Cajun Roasted Cauliflower with Avocado Coleslaw
½ cup rice flour
2 tbsp Cajun spice
1 tsp vegetable stock powder
½ cup soy milk
½ cauliflower, cut into bite size florets
1 carrot, grated
⅛ white cabbage, finely shredded
⅛ red cabbage, finely shredded
1 handful kale, finely shredded
2 handfuls coriander leaves, 1 handful chopped
1 red chilli, finely sliced
1 garlic clove, finely chopped
1 avocado, chopped
1 lime, cut into quarters
Heat the oven to 200°C. Add half a cup of rice flour to a bowl, add the cajun spice and vegetable stock powder, then whisk together well. Add half a cup of soya milk and whisk to make a batter, then set aside. Place the cauliflower florets into the batter and mix well to coat all the cauliflower. Place the florets onto a tray lined with greaseproof paper ensuring that all of the pieces are not touching each other.

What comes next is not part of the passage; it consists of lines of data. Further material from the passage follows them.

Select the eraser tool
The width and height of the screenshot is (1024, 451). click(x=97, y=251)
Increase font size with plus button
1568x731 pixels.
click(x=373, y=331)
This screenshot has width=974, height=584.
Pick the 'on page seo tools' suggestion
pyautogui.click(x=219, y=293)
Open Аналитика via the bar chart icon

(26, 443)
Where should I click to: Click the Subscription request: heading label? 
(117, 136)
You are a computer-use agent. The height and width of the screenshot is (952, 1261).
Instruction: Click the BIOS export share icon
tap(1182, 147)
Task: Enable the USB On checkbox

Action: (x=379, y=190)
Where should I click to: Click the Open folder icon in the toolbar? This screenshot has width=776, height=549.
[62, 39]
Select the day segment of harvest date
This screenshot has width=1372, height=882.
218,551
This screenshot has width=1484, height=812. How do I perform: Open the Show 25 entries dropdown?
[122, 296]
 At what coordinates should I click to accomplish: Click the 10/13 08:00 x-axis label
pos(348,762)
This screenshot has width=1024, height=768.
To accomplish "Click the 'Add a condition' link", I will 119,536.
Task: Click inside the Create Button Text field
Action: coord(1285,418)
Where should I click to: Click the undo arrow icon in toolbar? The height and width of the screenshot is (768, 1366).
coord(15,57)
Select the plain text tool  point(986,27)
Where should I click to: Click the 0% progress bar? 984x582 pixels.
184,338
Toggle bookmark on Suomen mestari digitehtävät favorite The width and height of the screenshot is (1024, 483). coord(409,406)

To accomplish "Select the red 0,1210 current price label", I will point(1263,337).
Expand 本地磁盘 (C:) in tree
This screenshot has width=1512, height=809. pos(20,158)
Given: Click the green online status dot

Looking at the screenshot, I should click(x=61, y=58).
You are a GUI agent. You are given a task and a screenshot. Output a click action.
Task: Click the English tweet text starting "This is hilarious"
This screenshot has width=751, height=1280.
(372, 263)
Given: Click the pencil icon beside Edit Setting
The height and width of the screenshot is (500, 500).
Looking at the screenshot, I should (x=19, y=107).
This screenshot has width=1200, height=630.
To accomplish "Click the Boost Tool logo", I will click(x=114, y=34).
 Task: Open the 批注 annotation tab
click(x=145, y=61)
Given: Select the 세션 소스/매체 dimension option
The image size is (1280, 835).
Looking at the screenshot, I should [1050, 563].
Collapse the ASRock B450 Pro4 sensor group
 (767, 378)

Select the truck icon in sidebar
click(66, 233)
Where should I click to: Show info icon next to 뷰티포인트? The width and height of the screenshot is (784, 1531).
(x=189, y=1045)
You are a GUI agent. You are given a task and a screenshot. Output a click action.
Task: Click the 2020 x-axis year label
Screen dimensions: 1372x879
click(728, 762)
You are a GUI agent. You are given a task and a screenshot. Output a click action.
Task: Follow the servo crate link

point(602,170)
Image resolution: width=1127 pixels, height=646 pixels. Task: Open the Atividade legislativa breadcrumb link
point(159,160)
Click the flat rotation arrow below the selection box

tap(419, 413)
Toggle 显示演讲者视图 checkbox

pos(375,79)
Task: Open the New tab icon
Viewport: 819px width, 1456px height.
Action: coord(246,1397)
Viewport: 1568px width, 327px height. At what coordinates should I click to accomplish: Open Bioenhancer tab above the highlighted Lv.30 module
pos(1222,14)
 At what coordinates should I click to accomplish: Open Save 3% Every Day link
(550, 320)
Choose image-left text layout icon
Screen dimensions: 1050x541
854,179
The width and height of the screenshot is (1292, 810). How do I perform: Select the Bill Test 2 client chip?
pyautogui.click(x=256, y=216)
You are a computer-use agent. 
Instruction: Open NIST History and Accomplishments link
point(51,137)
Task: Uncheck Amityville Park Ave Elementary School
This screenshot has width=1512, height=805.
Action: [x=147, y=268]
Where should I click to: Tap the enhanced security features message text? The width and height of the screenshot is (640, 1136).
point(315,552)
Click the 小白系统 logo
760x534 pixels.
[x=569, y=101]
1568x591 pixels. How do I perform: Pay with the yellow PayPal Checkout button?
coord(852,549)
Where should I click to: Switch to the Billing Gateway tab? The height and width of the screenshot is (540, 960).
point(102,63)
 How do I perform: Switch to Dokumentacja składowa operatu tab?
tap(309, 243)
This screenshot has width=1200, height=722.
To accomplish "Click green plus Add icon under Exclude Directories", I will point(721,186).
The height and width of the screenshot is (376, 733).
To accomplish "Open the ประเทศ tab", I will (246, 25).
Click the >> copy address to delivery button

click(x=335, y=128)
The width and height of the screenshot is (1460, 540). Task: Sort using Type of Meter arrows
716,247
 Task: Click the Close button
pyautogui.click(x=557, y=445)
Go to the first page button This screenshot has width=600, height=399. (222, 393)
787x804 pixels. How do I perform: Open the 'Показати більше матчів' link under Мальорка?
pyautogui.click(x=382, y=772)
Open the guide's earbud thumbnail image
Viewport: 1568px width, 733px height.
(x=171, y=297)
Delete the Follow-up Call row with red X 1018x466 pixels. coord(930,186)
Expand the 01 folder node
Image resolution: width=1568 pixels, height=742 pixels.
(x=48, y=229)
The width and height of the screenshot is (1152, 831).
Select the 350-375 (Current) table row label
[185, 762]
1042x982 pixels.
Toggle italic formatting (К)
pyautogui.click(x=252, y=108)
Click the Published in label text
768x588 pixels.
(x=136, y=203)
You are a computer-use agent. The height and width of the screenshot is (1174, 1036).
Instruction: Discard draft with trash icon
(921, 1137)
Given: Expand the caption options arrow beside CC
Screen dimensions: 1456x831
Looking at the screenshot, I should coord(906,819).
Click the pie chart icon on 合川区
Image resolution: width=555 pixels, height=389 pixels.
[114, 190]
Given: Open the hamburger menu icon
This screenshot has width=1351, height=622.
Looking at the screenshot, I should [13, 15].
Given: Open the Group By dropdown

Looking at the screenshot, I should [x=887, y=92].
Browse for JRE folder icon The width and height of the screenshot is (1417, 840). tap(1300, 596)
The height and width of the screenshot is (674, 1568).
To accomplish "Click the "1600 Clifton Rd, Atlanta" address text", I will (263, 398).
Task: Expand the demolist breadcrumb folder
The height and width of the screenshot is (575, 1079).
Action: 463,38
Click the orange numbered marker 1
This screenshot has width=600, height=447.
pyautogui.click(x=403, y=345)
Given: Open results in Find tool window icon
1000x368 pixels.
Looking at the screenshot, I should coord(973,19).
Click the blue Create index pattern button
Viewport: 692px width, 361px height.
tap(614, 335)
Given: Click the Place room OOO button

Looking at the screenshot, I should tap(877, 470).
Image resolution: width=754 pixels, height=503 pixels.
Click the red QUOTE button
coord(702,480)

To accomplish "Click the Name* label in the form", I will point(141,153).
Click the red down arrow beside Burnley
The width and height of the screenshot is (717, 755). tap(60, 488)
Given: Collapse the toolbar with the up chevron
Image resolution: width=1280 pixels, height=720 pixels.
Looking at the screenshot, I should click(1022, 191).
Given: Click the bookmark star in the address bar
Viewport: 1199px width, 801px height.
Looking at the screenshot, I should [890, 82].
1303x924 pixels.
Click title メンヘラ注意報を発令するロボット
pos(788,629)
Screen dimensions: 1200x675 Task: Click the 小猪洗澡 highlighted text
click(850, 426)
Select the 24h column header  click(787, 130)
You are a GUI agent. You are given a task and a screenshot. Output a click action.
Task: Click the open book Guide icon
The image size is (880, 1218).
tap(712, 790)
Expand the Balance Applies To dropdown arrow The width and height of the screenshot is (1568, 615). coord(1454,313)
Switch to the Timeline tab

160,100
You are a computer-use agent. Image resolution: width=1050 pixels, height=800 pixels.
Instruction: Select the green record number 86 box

Place the tray into the oven at 200°C to cook for about 15 to 20 minutes.
To Make the coleslaw: Place the chopped garlic, grated carrot, shredded kale, shredded cabbage and avocado chunks into a bowl. Add one handful of finely chopped fresh coriander, one finely sliced red chilli (optional) and one finely chopped garlic clove. Squeeze in the juice of one lime. Massage the avocado into the salad and mix well.
To serve: Place the salad onto a board or platter and top with the roasted cajun cauliflower. Finish with some fresh coriander leaves and serve.